II. Here, brethren, is a brief history of the baptism of our Lord Jesus Christ. How much is edifying and instructive in it!

a) Our Lord Jesus Christ, according to tradition, from His youth until His baptism, was engaged in woodworking with Joseph, His supposed father, or more accurately, tutor, and thus acquired food for Himself by the labor of His hands. Who, after this, should not be ashamed and tormented by his conscience, living at the expense of others, indulging in laziness and vices, or considering simple and so-called menial labor humiliating for himself?

b) Furthermore, the Lord Jesus Christ spends most of His earthly life in obscurity, engaged in the most ordinary everyday affairs. Who after this can grumble about the smallness of his lot, complain about his fate? Who is not ashamed, recognizing in himself some abilities, to complain that he cannot reveal all his good aspirations? The Lord Jesus Christ by His example taught us to submit to the guidance of God's Providence.

c) Being holy and sinless, He was nevertheless baptized in order to show the need of baptism. Having established the Mystery of Baptism and sanctified it by His own example, He thereby opened for us the door to the heavenly kingdom and eternal blessedness, for baptism, in the words of Saint Cyril of Jerusalem, “is the death of sin, the rebirth of the soul, a garment of light, a chariot to heaven, the delight of Paradise, a welcome into the kingdom, the gift of adoption” (Instruction, Ch. 16). And indeed, by our baptism the heavens, which until then had been completely closed to us, are opened, and the Holy Spirit, although not in the form of a dove, but invisibly, nevertheless descended upon us; and although the voice of the heavenly Father was not heard from heaven, nevertheless, from the time of our baptism, our Heavenly Father prepared us for Himself, and we, from children of wrath, became children of God (Eph. 5:8).

d) Finally, by celebrating the feast of the Baptism of the Lord, the Holy Church first of all affirms our faith in the highest and incomprehensible dogma of the Holy Trinity, clearly revealed only in the New Testament, and by this indicates to us that in the matter of our salvation all persons of the Holy Trinity have taken and continue to take the most lively and active part.

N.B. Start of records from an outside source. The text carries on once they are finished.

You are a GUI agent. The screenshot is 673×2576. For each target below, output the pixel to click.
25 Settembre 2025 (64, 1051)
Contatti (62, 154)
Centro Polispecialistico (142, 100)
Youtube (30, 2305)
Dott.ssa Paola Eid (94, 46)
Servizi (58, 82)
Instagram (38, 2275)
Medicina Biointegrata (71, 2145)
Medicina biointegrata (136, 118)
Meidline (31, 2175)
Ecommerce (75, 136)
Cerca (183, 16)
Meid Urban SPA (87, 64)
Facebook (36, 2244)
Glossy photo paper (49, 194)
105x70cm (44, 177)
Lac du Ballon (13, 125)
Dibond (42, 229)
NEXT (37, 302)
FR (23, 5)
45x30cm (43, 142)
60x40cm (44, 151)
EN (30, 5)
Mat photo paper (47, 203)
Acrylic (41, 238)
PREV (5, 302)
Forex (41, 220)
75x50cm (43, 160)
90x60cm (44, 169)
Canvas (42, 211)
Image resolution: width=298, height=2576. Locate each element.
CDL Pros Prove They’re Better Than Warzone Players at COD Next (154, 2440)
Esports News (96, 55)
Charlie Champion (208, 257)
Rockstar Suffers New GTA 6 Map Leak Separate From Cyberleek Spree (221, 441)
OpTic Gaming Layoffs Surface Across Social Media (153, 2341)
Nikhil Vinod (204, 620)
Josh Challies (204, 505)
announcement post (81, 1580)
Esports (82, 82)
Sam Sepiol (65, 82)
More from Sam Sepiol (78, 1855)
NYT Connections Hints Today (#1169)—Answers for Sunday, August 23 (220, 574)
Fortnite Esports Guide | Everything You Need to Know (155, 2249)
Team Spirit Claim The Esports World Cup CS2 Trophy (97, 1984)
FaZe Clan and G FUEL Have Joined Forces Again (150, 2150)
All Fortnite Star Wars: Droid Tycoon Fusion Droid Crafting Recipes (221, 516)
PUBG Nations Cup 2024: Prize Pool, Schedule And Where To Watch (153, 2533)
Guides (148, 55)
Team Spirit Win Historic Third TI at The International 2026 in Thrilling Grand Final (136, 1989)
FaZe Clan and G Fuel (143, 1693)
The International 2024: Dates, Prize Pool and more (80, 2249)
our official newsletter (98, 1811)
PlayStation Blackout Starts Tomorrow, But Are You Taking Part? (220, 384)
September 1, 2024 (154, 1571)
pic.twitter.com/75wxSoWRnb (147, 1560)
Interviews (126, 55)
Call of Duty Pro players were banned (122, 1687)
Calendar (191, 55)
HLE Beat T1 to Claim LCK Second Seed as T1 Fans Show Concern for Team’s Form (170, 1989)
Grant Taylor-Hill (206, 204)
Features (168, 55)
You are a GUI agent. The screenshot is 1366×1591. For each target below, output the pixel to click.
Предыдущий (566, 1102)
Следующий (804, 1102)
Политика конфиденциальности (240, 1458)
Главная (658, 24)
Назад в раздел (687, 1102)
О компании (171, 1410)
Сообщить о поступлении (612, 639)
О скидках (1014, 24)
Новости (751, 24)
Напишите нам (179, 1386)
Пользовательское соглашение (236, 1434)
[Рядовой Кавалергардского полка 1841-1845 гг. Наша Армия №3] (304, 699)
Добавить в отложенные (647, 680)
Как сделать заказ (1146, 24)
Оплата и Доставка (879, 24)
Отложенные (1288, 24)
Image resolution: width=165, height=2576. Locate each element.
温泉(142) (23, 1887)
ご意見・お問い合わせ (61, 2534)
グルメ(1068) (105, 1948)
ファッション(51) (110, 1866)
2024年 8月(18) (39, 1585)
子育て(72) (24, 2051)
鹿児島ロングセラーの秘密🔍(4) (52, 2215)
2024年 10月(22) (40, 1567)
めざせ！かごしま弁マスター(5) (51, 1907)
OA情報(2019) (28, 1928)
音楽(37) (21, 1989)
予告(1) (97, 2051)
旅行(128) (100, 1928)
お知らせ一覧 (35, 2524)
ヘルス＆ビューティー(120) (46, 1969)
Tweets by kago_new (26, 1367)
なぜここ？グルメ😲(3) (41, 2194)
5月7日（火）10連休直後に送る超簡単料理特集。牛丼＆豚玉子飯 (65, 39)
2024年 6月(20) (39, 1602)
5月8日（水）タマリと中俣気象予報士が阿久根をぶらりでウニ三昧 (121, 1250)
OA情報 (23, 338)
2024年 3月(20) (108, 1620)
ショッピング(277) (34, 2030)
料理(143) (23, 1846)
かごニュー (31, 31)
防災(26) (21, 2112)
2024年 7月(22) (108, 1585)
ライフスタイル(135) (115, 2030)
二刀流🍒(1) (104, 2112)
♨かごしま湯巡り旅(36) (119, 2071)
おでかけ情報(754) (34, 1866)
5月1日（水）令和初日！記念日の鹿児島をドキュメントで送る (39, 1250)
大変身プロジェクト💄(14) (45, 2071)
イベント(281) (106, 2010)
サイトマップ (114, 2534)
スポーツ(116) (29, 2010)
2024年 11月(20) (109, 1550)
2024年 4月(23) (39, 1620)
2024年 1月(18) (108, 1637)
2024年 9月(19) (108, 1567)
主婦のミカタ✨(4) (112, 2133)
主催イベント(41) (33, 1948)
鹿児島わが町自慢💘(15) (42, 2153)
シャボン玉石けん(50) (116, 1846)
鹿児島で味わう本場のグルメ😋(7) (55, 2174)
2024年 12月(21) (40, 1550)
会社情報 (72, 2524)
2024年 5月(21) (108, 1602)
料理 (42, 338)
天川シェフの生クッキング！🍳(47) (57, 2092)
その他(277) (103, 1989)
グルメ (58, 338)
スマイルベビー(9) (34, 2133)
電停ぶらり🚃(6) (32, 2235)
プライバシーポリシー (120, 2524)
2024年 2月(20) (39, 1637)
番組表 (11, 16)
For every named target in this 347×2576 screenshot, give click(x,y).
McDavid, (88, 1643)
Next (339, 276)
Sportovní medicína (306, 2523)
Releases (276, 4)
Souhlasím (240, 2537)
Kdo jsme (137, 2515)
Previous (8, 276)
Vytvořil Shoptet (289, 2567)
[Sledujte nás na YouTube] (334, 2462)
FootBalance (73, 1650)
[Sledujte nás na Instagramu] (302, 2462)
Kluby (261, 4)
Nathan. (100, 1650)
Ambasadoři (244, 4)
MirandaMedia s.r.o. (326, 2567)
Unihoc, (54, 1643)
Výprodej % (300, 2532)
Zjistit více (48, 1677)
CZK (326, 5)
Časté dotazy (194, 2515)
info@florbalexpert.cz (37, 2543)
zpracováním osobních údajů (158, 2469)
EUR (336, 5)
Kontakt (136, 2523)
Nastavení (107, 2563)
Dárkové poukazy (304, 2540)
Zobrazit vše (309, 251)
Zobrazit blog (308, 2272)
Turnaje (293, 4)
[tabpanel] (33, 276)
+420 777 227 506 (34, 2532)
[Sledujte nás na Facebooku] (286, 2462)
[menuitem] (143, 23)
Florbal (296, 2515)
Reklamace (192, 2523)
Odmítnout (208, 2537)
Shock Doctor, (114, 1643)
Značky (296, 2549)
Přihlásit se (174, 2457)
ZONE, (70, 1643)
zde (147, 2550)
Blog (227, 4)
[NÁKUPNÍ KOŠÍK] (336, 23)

III. You see, brethren, how much that is edifying and comforting the Holy Church teaches us in the event we celebrate! We are a creature that has offended and continues to offend its Creator and Lord with grave sins, a creature that deserves nothing but punishment, and yet we are given grace in baptism that cleanses us from the filth of sin, frees us from responsibility for them and adopts us as sons of the Heavenly Father. Having received baptism, we were reborn by water and the Spirit and became sons and heirs of the Kingdom of God. But, brethren, in order to be fully sons and heirs of the Kingdom of God, we must not only receive Holy Baptism, be born of water and the Spirit, but also be clothed, according to the word of the Apostle, in Christ, that is, live the life of Christ.